For all its purple-state, heartland rep, large portions of Ohio are still very monochrome - which is to say white - and mostly untouched by on-the-ground experience with people not born in the U.S. Local opinions about immigrants would thus presumably be shaped mostly by what people read or see on TV, combined with a general sense of America's shared melting-pot history. "This makes Ohio ideal for understanding public attitudes ... largely unaffected by actual immigrant levels," the researchers wrote.

Timberlake and Rhys surveyed more than 2,100 Ohioans about their attitudes toward four groups: Europeans, Asians, Middle Easterners and Latinos, specifically asking them about each group's intelligence, income levels, self-sufficiency, ability to assimilate and proclivity toward violence.
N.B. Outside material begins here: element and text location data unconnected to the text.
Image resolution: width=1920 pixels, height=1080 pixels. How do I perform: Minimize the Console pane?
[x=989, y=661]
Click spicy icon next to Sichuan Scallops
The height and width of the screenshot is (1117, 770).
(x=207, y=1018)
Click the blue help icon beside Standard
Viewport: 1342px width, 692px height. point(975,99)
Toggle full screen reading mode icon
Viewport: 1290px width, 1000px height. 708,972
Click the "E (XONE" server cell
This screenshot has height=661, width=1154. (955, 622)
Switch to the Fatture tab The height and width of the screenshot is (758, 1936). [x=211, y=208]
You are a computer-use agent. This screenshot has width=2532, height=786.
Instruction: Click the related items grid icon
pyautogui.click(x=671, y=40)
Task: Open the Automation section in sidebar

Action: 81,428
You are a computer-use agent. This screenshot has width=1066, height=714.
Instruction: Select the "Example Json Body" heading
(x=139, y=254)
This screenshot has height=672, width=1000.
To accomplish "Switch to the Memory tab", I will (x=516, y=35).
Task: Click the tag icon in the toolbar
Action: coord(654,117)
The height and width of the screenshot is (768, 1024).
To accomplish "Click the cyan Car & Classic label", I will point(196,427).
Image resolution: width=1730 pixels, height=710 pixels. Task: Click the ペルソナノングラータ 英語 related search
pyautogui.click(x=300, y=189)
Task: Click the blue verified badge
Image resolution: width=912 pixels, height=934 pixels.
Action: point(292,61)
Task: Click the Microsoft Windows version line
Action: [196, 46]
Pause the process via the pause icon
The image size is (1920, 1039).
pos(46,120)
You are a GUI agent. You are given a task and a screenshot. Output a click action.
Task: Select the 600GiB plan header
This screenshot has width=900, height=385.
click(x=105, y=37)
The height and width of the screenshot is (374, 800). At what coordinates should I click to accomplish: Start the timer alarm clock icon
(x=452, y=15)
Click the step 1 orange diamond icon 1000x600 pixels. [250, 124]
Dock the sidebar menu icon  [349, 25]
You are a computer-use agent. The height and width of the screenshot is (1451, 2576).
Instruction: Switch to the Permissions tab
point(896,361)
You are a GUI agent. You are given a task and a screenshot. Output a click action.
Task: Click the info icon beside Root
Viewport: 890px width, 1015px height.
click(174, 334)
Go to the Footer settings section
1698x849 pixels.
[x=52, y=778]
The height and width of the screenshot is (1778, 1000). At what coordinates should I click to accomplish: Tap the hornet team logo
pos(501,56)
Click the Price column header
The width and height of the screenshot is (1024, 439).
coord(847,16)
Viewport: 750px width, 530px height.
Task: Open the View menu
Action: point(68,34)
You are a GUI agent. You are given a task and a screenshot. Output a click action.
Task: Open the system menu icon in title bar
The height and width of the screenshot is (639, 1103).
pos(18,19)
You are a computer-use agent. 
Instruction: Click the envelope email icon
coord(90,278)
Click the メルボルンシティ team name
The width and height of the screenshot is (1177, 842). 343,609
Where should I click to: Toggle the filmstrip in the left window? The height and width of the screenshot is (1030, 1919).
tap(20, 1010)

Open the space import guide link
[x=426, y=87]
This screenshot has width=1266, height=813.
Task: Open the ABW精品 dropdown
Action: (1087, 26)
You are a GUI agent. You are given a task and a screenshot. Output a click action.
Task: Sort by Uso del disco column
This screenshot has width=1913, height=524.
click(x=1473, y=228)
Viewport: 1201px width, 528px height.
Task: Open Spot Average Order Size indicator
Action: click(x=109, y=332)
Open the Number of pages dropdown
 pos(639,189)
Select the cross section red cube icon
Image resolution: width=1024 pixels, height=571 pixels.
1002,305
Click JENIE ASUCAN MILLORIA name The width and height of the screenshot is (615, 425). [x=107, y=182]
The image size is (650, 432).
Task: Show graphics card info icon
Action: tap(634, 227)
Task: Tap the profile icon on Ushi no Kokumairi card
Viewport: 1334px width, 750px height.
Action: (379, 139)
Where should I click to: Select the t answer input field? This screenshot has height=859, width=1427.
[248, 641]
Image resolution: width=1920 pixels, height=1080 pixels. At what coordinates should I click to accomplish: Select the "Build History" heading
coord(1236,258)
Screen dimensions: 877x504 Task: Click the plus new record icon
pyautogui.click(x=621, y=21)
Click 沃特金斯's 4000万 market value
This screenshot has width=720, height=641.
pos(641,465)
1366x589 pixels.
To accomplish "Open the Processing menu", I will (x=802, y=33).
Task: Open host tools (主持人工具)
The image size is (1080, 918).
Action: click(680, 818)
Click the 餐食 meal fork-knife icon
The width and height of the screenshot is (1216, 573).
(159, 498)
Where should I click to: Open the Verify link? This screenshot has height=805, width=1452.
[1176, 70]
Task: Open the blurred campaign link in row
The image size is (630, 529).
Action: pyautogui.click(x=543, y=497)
The results were often surprising - and often not.
I've always been a bit dubious about looking to Ohio as a reflection of average American attitudes, but the study did reveal some interesting findings.

Uniformly, Asians finished first in the wealth, intelligence and self-sufficiency categories, followed by Europeans and Middle Easterners, with Latinos finishing last. Asians fell a notch, to second, in willingness to assimilate, with Europeans taking the top spot. When it came to violence, the order was reversed: Latinos on top, then Middle Easterners, then Europeans and Asians.

I don't know, is any of this information really surprising? We're all well aware that there's currently a heightened climate of hostility towards immigrants -- let's be frank, Latinos in particular -- in this country, fueled by the sagging economy and the crazy rhetoric of the Glenn Becks of mass media.

If anything, this research seems to support the idea that many of the racist, xenophobic stereotypes that are out there about immigrants are fairly ingrained in the attitudes of average Americans. Is it really coincidence that European immigrants would be perceived as the most willing to assimilate?

However, the researchers look to U.S. history, and offer some optimism: "Every immigrant group that was demonized and ostracized eventually overcame the prejudice and became part of the nation's cultural quilt." Really? Says who?